Les deux auteures démontrent que le cerveau est évidemment un organe très complexe et que nos comportements sont le fruit de nombreuses interconnexions également très complexes entre les différentes parties du cerveau, mais sont également influencés par notre environnement, notre histoire et les différentes stimulations auxquelles nous sommes soumis. Par ailleurs, il n'existerait pas une partie du cerveau plus féminine et une autre plus masculine, qui tendrait à démontrer une différence "biologique" et donc naturelle entre les hommes et les femmes. Tout au contraire. De nombreuses différences de comportements entre les petites filles et les petits garçons et plus tard entre adultes, sont notamment induites par l'éducation très différente que reçoivent les enfants de sexe différent.
Il s'agit d'un livre très intéressant et éclairant sur de nombreux points. J'ai entre autres appris que les chromosomes XX et XY n'étaient pas forcément déterminants pour le sexe du fœtus et futur être humain. Il existe ainsi des femmes qui possèdent les chromosomes XY et même certains individus avec plusieurs chromosomes XXY, etc. D'autres aspects entrent donc en ligne de compte pour la construction du sexe. Autre exemple, on impute souvent aux hormones nos changements d'humeur, en induisant un pouvoir très surévalué des hormones sur nos affects. Or le rôle des hormones peut se révéler très différent d'un individu à l'autre et est à mettre en perspective avec des dizaines d'autres composants biologiques. Elles ne peuvent donc à elles seules expliquer, par exemple, des états dépressifs ou des sautes d'humeur.

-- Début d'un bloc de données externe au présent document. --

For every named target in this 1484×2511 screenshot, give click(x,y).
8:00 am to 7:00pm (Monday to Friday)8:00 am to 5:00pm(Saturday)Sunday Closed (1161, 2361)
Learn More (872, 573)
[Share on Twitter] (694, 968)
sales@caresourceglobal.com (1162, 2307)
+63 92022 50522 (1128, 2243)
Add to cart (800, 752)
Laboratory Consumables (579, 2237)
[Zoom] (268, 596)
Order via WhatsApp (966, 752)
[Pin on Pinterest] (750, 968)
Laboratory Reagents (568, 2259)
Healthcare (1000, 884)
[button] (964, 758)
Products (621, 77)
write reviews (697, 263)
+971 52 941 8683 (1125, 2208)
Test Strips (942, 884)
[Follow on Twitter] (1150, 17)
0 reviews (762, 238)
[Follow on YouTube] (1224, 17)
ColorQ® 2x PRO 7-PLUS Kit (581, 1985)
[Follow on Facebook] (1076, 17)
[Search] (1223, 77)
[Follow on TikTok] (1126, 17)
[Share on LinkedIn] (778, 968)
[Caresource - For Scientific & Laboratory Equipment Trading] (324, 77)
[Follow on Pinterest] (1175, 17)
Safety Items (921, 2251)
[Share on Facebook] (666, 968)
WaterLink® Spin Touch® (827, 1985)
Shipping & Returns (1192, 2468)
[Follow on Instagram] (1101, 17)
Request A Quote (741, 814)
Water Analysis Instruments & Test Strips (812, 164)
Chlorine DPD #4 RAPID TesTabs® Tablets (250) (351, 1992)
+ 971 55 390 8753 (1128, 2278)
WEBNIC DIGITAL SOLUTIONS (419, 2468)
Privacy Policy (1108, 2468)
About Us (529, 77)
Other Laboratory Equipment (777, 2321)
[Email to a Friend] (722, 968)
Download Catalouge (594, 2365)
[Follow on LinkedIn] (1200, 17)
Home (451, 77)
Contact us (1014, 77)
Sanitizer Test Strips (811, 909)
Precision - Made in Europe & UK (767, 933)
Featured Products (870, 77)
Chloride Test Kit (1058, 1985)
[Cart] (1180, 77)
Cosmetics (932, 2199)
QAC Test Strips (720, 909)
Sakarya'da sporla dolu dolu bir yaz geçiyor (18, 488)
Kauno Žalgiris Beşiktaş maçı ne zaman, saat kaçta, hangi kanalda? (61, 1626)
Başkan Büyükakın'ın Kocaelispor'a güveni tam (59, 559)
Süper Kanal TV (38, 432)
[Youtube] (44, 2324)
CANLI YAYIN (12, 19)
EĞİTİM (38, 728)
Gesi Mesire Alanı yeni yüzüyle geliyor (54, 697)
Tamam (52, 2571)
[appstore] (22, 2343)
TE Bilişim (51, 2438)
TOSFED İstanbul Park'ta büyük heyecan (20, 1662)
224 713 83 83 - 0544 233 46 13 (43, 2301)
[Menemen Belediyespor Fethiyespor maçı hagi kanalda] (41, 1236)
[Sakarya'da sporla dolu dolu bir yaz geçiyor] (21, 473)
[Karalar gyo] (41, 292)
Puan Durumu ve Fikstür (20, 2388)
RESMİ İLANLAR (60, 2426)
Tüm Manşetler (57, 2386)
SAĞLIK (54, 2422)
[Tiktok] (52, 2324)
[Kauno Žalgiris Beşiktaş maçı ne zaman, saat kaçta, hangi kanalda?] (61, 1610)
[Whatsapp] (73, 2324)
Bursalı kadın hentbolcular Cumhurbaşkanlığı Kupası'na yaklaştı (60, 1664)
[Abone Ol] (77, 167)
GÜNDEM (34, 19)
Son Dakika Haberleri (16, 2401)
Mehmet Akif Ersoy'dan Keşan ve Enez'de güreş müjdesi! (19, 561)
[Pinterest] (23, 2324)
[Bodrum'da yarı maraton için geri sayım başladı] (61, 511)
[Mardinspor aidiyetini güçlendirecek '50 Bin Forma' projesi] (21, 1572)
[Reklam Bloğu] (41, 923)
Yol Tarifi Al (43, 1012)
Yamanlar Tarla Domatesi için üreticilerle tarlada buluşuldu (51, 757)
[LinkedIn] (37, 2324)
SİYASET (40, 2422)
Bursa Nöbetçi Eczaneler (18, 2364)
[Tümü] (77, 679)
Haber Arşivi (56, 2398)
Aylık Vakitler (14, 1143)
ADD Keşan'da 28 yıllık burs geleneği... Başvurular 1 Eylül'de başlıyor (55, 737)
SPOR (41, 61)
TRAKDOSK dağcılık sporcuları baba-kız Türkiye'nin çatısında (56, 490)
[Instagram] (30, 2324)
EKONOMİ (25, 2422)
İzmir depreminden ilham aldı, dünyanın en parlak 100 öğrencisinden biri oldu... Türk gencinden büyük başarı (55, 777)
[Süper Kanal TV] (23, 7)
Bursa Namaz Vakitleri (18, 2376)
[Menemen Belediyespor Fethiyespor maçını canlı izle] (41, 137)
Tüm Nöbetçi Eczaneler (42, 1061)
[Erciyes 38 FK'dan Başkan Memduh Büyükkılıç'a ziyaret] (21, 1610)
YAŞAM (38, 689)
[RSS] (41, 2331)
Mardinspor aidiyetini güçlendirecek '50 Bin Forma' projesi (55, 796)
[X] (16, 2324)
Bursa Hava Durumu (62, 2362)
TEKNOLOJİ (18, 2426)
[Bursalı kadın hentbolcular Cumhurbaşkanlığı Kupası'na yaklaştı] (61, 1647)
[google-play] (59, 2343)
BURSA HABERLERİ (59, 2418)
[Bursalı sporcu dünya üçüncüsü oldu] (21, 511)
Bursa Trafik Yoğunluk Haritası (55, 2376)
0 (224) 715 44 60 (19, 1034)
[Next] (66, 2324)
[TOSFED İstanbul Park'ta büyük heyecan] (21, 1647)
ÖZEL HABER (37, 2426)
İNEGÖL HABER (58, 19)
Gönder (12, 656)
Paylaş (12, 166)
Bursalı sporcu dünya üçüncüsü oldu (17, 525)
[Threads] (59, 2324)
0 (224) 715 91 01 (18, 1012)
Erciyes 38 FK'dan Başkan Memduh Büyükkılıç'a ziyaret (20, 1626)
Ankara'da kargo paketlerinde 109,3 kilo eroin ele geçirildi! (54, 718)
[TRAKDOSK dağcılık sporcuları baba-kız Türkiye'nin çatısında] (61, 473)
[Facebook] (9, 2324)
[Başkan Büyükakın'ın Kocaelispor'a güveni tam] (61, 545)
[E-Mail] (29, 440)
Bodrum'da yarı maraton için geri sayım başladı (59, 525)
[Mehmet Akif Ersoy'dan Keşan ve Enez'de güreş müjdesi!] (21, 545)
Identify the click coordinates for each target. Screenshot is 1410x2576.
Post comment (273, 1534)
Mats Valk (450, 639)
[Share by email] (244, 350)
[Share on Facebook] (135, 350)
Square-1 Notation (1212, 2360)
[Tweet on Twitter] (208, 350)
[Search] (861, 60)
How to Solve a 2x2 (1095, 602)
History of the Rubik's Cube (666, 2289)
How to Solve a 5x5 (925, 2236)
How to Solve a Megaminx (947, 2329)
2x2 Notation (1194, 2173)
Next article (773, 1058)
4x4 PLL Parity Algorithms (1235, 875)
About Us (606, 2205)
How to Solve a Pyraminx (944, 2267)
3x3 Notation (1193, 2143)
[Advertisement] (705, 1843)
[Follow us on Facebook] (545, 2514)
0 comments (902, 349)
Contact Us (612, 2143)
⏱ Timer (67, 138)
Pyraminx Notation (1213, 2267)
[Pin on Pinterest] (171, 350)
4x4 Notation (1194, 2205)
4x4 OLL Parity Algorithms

C'est un ouvrage qui donne aussi beaucoup d'arguments à opposer aux tenants d'un déterminisme biologique forcené, souvent pour des raisons idéologiques. Une étude qui permet ainsi de remettre en cause un certain nombre de clichés voire d'absurdités qui ont la vie dure et qui sous-tendent une assise biologique à la différence existant entre les individus, souvent dans une optique de hiérarchisation sociale ou sexuelle très peu naturelle, pour le coup.
Pour conclure, je vous livre une citation tirée de l'avant-propos de Maurice Godelier, anthropologue de son état, que j'ai trouvée fort à propos (même si un peu longue, je vous l'accorde) : Les sciences sociales, confrontées à de multiples formes d'inégalité sociale, voient ainsi régulièrement arriver des chercheurs - qui ne sont pas tous et de loin des biologistes - qui avancent des raisons biologiques pour expliquer que les Blancs sont supérieurs aux Noirs, les peuples civilisés (en général des peuples euro-américains qui se sont auto-proclamés représenter la Civilisation) plus avancés que les peuples "primitifs" ou "sous-développés". Mais invoquer des raisons biologiques pour "expliquer" les différences réelles ou imaginaires entre les individus selon leur sexe, leur "race" ou leur société, c'est chercher des raisons hors de l'histoire et transformer du même coup des faits historiques (s'ils existent réellement) en faits naturels et donc non modifiables. Du même coup également, ces inégalités se trouvent non seulement expliquées mais justifiées et la démarche scientifique se mue en démarche idéologique. Un ordre social provisoire devient un ordre naturel incontournable. [...] On comprend que les données sélectionnées dans ce livre sont celles qui démontrent la plasticité du cerveau humain et le fait que 90% des connexions entre nos 100 milliards de neurones sont établies après la naissance à partir de l'expérience personnelle de chaque individu, de ses interactions multiples et toujours spécifiques avec les personnes et les réalités de son environnement naturel et socio-culturel. La conclusion qui s'impose est celle qu'avait déjà tirée il y a un quart de siècle François Jacob, le grand biologiste. Toutes les découvertes démontrent que "l'être humain est génétiquement programmé mais programmé pour apprendre". C'est-à-dire inventer de nouvelles manières de penser et d'agir, bref de vivre individuellement et collectivement." (p. 8-9)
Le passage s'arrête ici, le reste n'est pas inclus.